Collected data entries
^^^^^^^^^^^^^^^^

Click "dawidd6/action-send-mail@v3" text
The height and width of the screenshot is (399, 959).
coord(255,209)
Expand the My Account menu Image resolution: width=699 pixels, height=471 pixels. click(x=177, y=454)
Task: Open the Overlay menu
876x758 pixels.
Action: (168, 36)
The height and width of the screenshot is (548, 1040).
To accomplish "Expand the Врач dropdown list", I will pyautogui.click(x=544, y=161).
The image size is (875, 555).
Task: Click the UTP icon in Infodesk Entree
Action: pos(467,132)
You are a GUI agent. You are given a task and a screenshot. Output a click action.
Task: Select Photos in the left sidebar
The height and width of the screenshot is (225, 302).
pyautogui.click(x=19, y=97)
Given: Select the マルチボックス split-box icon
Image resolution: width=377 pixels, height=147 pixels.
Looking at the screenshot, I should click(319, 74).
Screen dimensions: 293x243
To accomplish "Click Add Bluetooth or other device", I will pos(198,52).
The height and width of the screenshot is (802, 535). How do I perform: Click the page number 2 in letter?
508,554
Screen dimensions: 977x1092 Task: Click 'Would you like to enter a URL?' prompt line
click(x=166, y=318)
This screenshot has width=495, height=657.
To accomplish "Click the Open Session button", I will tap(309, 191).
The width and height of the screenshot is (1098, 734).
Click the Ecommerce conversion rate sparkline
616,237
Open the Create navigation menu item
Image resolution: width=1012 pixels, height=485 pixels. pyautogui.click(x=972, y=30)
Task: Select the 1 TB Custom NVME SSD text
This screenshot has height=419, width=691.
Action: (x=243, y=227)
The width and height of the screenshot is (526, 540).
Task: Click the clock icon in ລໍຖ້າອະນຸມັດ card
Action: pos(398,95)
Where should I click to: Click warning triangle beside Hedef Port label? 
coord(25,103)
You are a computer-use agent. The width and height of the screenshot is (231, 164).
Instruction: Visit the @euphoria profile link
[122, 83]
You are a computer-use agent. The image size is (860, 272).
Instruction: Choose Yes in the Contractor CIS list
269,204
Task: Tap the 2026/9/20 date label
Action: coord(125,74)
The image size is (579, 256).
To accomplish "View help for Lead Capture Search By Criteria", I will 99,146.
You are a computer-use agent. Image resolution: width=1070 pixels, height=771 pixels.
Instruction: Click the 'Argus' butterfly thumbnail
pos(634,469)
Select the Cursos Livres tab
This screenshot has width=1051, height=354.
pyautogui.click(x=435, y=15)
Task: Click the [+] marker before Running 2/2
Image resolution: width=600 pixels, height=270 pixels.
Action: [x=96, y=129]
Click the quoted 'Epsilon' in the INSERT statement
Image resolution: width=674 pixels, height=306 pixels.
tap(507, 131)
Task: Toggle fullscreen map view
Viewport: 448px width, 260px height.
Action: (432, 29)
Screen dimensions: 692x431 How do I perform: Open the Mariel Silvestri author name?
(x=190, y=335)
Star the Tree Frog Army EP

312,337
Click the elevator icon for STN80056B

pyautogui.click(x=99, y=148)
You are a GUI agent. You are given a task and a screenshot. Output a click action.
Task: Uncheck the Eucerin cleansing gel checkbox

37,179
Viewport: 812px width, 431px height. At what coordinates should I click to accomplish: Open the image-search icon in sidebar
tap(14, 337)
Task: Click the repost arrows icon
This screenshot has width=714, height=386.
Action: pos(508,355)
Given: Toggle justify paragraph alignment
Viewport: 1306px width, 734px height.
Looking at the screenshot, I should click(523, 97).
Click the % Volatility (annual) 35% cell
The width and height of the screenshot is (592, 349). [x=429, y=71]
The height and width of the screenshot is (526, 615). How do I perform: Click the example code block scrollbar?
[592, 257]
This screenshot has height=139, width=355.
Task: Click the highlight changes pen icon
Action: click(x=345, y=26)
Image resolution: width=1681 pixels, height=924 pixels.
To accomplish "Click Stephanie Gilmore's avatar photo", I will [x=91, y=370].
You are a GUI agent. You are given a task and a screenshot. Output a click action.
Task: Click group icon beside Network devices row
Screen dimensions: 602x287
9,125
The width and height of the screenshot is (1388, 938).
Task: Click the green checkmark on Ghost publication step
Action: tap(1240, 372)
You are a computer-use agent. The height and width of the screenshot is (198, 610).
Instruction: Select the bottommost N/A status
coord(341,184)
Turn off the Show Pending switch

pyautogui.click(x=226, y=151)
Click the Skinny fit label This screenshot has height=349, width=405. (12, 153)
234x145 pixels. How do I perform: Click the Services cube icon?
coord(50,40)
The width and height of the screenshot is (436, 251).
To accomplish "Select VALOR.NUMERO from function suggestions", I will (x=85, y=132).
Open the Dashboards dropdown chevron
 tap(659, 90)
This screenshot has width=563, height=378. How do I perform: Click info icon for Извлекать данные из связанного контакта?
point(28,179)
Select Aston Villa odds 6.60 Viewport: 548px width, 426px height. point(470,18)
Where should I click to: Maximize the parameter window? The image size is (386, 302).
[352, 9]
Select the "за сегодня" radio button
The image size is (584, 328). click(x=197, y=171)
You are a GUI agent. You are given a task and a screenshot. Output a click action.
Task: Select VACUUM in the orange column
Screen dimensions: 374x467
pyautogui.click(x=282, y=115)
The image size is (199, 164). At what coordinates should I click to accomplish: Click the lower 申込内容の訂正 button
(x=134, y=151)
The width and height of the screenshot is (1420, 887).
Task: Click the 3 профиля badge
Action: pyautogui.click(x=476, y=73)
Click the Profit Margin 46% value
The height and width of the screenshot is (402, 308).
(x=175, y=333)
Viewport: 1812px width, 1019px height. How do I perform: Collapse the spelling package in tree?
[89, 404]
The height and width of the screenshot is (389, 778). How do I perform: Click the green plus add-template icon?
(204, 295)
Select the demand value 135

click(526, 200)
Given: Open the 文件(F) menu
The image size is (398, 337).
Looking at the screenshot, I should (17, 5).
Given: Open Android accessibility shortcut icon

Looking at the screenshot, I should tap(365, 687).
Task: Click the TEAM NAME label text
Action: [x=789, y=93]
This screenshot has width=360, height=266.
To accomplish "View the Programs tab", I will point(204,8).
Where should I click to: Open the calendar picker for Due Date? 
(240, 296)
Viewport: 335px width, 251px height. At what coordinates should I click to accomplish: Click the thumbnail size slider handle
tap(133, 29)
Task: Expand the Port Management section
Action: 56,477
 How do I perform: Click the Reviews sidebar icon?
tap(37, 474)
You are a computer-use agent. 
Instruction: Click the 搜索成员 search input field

^^^^^^^^^^^^^^^^

» ACTIVITY: Repeat all of the data exactly. Include every line.

» FINISHED TASK:
Click "dawidd6/action-send-mail@v3" text
The height and width of the screenshot is (399, 959).
coord(255,209)
Expand the My Account menu Image resolution: width=699 pixels, height=471 pixels. click(x=177, y=454)
Task: Open the Overlay menu
876x758 pixels.
Action: (168, 36)
The height and width of the screenshot is (548, 1040).
To accomplish "Expand the Врач dropdown list", I will pyautogui.click(x=544, y=161).
The image size is (875, 555).
Task: Click the UTP icon in Infodesk Entree
Action: pos(467,132)
You are a GUI agent. You are given a task and a screenshot. Output a click action.
Task: Select Photos in the left sidebar
The height and width of the screenshot is (225, 302).
pyautogui.click(x=19, y=97)
Given: Select the マルチボックス split-box icon
Image resolution: width=377 pixels, height=147 pixels.
Looking at the screenshot, I should click(319, 74).
Screen dimensions: 293x243
To accomplish "Click Add Bluetooth or other device", I will pos(198,52).
The height and width of the screenshot is (802, 535). How do I perform: Click the page number 2 in letter?
508,554
Screen dimensions: 977x1092 Task: Click 'Would you like to enter a URL?' prompt line
click(x=166, y=318)
This screenshot has width=495, height=657.
To accomplish "Click the Open Session button", I will tap(309, 191).
The width and height of the screenshot is (1098, 734).
Click the Ecommerce conversion rate sparkline
616,237
Open the Create navigation menu item
Image resolution: width=1012 pixels, height=485 pixels. pyautogui.click(x=972, y=30)
Task: Select the 1 TB Custom NVME SSD text
This screenshot has height=419, width=691.
Action: (x=243, y=227)
The width and height of the screenshot is (526, 540).
Task: Click the clock icon in ລໍຖ້າອະນຸມັດ card
Action: pos(398,95)
Where should I click to: Click warning triangle beside Hedef Port label? 
coord(25,103)
You are a computer-use agent. The width and height of the screenshot is (231, 164).
Instruction: Visit the @euphoria profile link
[122, 83]
You are a computer-use agent. The image size is (860, 272).
Instruction: Choose Yes in the Contractor CIS list
269,204
Task: Tap the 2026/9/20 date label
Action: coord(125,74)
The image size is (579, 256).
To accomplish "View help for Lead Capture Search By Criteria", I will 99,146.
You are a computer-use agent. Image resolution: width=1070 pixels, height=771 pixels.
Instruction: Click the 'Argus' butterfly thumbnail
pos(634,469)
Select the Cursos Livres tab
This screenshot has width=1051, height=354.
pyautogui.click(x=435, y=15)
Task: Click the [+] marker before Running 2/2
Image resolution: width=600 pixels, height=270 pixels.
Action: [x=96, y=129]
Click the quoted 'Epsilon' in the INSERT statement
Image resolution: width=674 pixels, height=306 pixels.
tap(507, 131)
Task: Toggle fullscreen map view
Viewport: 448px width, 260px height.
Action: (432, 29)
Screen dimensions: 692x431 How do I perform: Open the Mariel Silvestri author name?
(x=190, y=335)
Star the Tree Frog Army EP

312,337
Click the elevator icon for STN80056B

pyautogui.click(x=99, y=148)
You are a GUI agent. You are given a task and a screenshot. Output a click action.
Task: Uncheck the Eucerin cleansing gel checkbox

37,179
Viewport: 812px width, 431px height. At what coordinates should I click to accomplish: Open the image-search icon in sidebar
tap(14, 337)
Task: Click the repost arrows icon
This screenshot has width=714, height=386.
Action: pos(508,355)
Given: Toggle justify paragraph alignment
Viewport: 1306px width, 734px height.
Looking at the screenshot, I should click(523, 97).
Click the % Volatility (annual) 35% cell
The width and height of the screenshot is (592, 349). [x=429, y=71]
The height and width of the screenshot is (526, 615). How do I perform: Click the example code block scrollbar?
[592, 257]
This screenshot has height=139, width=355.
Task: Click the highlight changes pen icon
Action: click(x=345, y=26)
Image resolution: width=1681 pixels, height=924 pixels.
To accomplish "Click Stephanie Gilmore's avatar photo", I will [x=91, y=370].
You are a GUI agent. You are given a task and a screenshot. Output a click action.
Task: Click group icon beside Network devices row
Screen dimensions: 602x287
9,125
The width and height of the screenshot is (1388, 938).
Task: Click the green checkmark on Ghost publication step
Action: tap(1240, 372)
You are a computer-use agent. The height and width of the screenshot is (198, 610).
Instruction: Select the bottommost N/A status
coord(341,184)
Turn off the Show Pending switch

pyautogui.click(x=226, y=151)
Click the Skinny fit label This screenshot has height=349, width=405. (12, 153)
234x145 pixels. How do I perform: Click the Services cube icon?
coord(50,40)
The width and height of the screenshot is (436, 251).
To accomplish "Select VALOR.NUMERO from function suggestions", I will (x=85, y=132).
Open the Dashboards dropdown chevron
 tap(659, 90)
This screenshot has width=563, height=378. How do I perform: Click info icon for Извлекать данные из связанного контакта?
point(28,179)
Select Aston Villa odds 6.60 Viewport: 548px width, 426px height. point(470,18)
Where should I click to: Maximize the parameter window? The image size is (386, 302).
[352, 9]
Select the "за сегодня" radio button
The image size is (584, 328). click(x=197, y=171)
You are a GUI agent. You are given a task and a screenshot. Output a click action.
Task: Select VACUUM in the orange column
Screen dimensions: 374x467
pyautogui.click(x=282, y=115)
The image size is (199, 164). At what coordinates should I click to accomplish: Click the lower 申込内容の訂正 button
(x=134, y=151)
The width and height of the screenshot is (1420, 887).
Task: Click the 3 профиля badge
Action: pyautogui.click(x=476, y=73)
Click the Profit Margin 46% value
The height and width of the screenshot is (402, 308).
(x=175, y=333)
Viewport: 1812px width, 1019px height. How do I perform: Collapse the spelling package in tree?
[89, 404]
The height and width of the screenshot is (389, 778). How do I perform: Click the green plus add-template icon?
(204, 295)
Select the demand value 135

click(526, 200)
Given: Open the 文件(F) menu
The image size is (398, 337).
Looking at the screenshot, I should (17, 5).
Given: Open Android accessibility shortcut icon

Looking at the screenshot, I should tap(365, 687).
Task: Click the TEAM NAME label text
Action: [x=789, y=93]
This screenshot has width=360, height=266.
To accomplish "View the Programs tab", I will point(204,8).
Where should I click to: Open the calendar picker for Due Date? 
(240, 296)
Viewport: 335px width, 251px height. At what coordinates should I click to accomplish: Click the thumbnail size slider handle
tap(133, 29)
Task: Expand the Port Management section
Action: 56,477
 How do I perform: Click the Reviews sidebar icon?
tap(37, 474)
You are a computer-use agent. 
Instruction: Click the 搜索成员 search input field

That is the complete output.